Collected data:
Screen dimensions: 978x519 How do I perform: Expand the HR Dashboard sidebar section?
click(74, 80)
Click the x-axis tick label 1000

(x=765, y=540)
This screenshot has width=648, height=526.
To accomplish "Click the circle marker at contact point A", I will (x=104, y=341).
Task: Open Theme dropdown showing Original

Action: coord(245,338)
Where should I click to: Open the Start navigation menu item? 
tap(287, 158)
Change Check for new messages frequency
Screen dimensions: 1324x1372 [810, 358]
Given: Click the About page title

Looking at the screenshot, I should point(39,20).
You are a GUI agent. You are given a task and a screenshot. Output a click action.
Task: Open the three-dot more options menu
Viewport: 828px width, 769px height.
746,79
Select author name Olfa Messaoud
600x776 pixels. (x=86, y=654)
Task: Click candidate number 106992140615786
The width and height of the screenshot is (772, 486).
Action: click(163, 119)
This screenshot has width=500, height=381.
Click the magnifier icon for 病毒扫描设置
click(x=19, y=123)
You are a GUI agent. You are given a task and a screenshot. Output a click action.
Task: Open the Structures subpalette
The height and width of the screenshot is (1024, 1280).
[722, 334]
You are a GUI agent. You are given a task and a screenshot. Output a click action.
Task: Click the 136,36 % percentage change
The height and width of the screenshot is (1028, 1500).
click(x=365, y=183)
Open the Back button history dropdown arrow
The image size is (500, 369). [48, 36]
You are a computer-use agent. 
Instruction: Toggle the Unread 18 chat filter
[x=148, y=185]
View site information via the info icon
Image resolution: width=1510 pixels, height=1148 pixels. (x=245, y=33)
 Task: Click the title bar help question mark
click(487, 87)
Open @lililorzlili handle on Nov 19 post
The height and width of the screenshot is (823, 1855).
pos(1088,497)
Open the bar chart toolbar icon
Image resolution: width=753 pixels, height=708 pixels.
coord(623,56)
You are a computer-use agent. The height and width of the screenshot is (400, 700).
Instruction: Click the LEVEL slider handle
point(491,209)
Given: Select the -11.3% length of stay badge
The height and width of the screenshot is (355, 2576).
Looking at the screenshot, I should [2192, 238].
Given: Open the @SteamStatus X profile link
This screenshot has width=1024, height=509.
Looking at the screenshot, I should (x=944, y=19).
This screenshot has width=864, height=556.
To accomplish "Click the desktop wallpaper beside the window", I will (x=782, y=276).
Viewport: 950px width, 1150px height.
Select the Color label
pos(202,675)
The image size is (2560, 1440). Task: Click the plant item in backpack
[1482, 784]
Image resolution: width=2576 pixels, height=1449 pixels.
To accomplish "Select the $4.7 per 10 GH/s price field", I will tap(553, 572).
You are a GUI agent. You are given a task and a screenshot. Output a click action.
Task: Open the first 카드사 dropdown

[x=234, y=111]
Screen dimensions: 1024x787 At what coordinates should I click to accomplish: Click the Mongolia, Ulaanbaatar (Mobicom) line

Aim of the task: Copy every line that appears above, with each word kept as it is.

Written reply:
Screen dimensions: 978x519 How do I perform: Expand the HR Dashboard sidebar section?
click(74, 80)
Click the x-axis tick label 1000

(x=765, y=540)
This screenshot has width=648, height=526.
To accomplish "Click the circle marker at contact point A", I will (x=104, y=341).
Task: Open Theme dropdown showing Original

Action: coord(245,338)
Where should I click to: Open the Start navigation menu item? 
tap(287, 158)
Change Check for new messages frequency
Screen dimensions: 1324x1372 [810, 358]
Given: Click the About page title

Looking at the screenshot, I should point(39,20).
You are a GUI agent. You are given a task and a screenshot. Output a click action.
Task: Open the three-dot more options menu
Viewport: 828px width, 769px height.
746,79
Select author name Olfa Messaoud
600x776 pixels. (x=86, y=654)
Task: Click candidate number 106992140615786
The width and height of the screenshot is (772, 486).
Action: click(163, 119)
This screenshot has width=500, height=381.
Click the magnifier icon for 病毒扫描设置
click(x=19, y=123)
You are a GUI agent. You are given a task and a screenshot. Output a click action.
Task: Open the Structures subpalette
The height and width of the screenshot is (1024, 1280).
[722, 334]
You are a GUI agent. You are given a task and a screenshot. Output a click action.
Task: Click the 136,36 % percentage change
The height and width of the screenshot is (1028, 1500).
click(x=365, y=183)
Open the Back button history dropdown arrow
The image size is (500, 369). [48, 36]
You are a computer-use agent. 
Instruction: Toggle the Unread 18 chat filter
[x=148, y=185]
View site information via the info icon
Image resolution: width=1510 pixels, height=1148 pixels. (x=245, y=33)
 Task: Click the title bar help question mark
click(487, 87)
Open @lililorzlili handle on Nov 19 post
The height and width of the screenshot is (823, 1855).
pos(1088,497)
Open the bar chart toolbar icon
Image resolution: width=753 pixels, height=708 pixels.
coord(623,56)
You are a computer-use agent. The height and width of the screenshot is (400, 700).
Instruction: Click the LEVEL slider handle
point(491,209)
Given: Select the -11.3% length of stay badge
The height and width of the screenshot is (355, 2576).
Looking at the screenshot, I should [2192, 238].
Given: Open the @SteamStatus X profile link
This screenshot has width=1024, height=509.
Looking at the screenshot, I should (x=944, y=19).
This screenshot has width=864, height=556.
To accomplish "Click the desktop wallpaper beside the window", I will (x=782, y=276).
Viewport: 950px width, 1150px height.
Select the Color label
pos(202,675)
The image size is (2560, 1440). Task: Click the plant item in backpack
[1482, 784]
Image resolution: width=2576 pixels, height=1449 pixels.
To accomplish "Select the $4.7 per 10 GH/s price field", I will tap(553, 572).
You are a GUI agent. You are given a task and a screenshot. Output a click action.
Task: Open the first 카드사 dropdown

[x=234, y=111]
Screen dimensions: 1024x787 At what coordinates should I click to accomplish: Click the Mongolia, Ulaanbaatar (Mobicom) line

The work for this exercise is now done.